Okay. Insane. That's good, that's something, since Dean is clearly insane right now.

Sam tries to think about what he's read about insanity, and brainwashing. What would they have done to Dean to make him act like this, to make him -

He doesn't dwell on that; he should focus on how to make it better. Sam squeezes his eyes closed and tries to think.

_Fear is the oldest and strongest emotion of mankind. _

The thought comes to him out of nowhere.
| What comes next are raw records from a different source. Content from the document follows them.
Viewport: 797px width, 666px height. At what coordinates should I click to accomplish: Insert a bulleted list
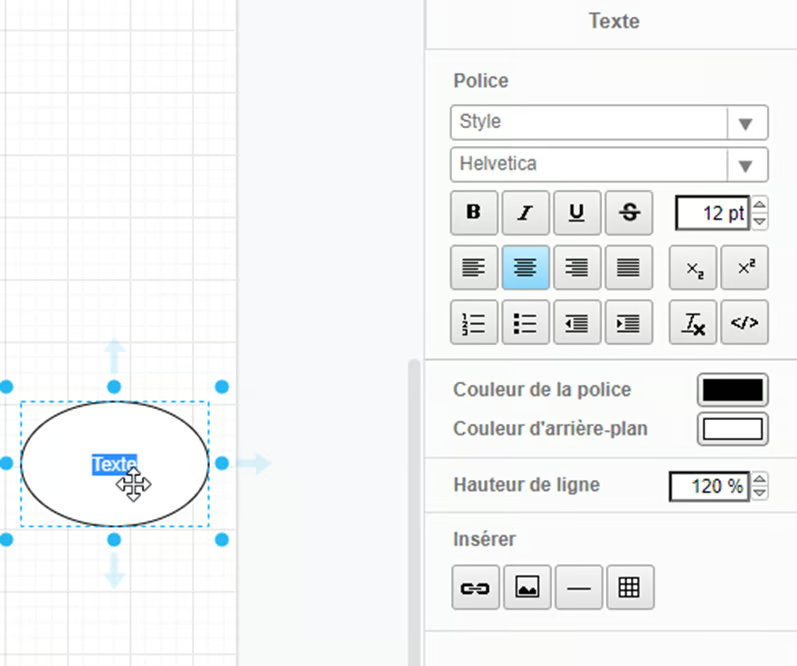click(525, 323)
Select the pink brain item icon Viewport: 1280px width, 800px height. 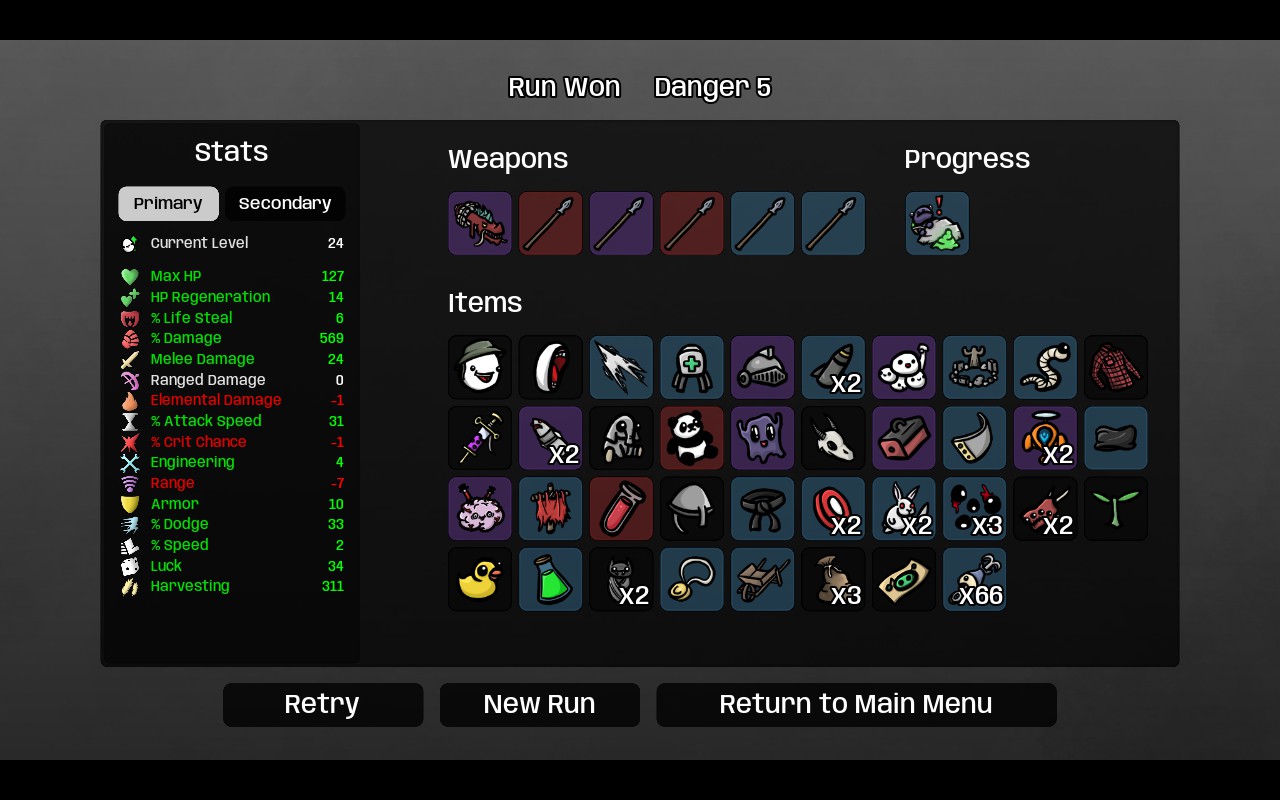480,509
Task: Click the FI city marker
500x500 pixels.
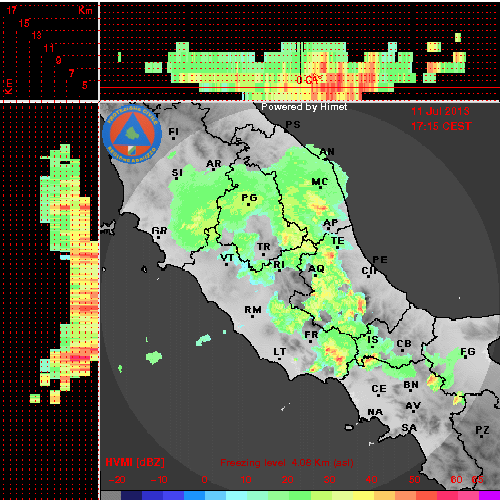Action: click(173, 138)
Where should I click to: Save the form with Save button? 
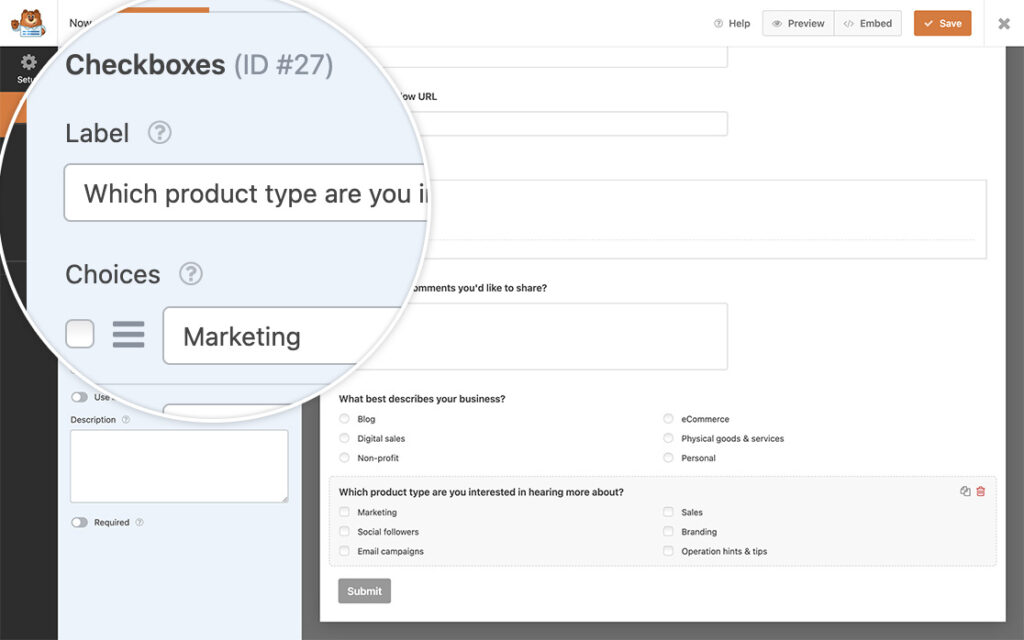point(942,24)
Sam doesn't even remember where he'd read it.

But it seems right, and relevant somehow; he knows it intuitively, like he had researched how to deal with this somewhere a long time ago and then forgotten.

Fear is the way to get to Dean. It's worth a try. But Dean is not afraid of anything.

Except dad, maybe.

Sam speaks up, over the sound of the waves. He tries his best to stop his voice shaking. "Dad's going to kill you for this, you know."

He feels Dean laugh against his back. "No he isn't."

"He is," Sam says. "You drove me here. This is your fault. He's going to be so mad at you, I swear he is."

No answer. That could be a good sign.

"I'm going to call him," Sam goes on.

"You can't, Sammy."

"He'll be mad. Seriously, Dean, he's going to kill you."

Sam hears him take a deep breath.

"Fine," he says finally.

Sam breathes in too, and for the first time since they'd got here he allows himself a small amount of hope.

"My phone's in your pocket," he says. "Try to turn to the left."

Dean does it. Sam exhales.

He twists around as much as he can, trying to get to his brother's jacket pocket. Even with Dean's help it's a stretch just to get his fingers near the top; his arm feels like it's about to break.

Dean laughs as he tries to grab the phone. "That tickles."

Sam's fingers slide across the plastic, then brush something next to it.

"What's that?"

"Pocketknife."

_Holy crap,_ Sam thinks_._

"I - I thought you gave them your weapons."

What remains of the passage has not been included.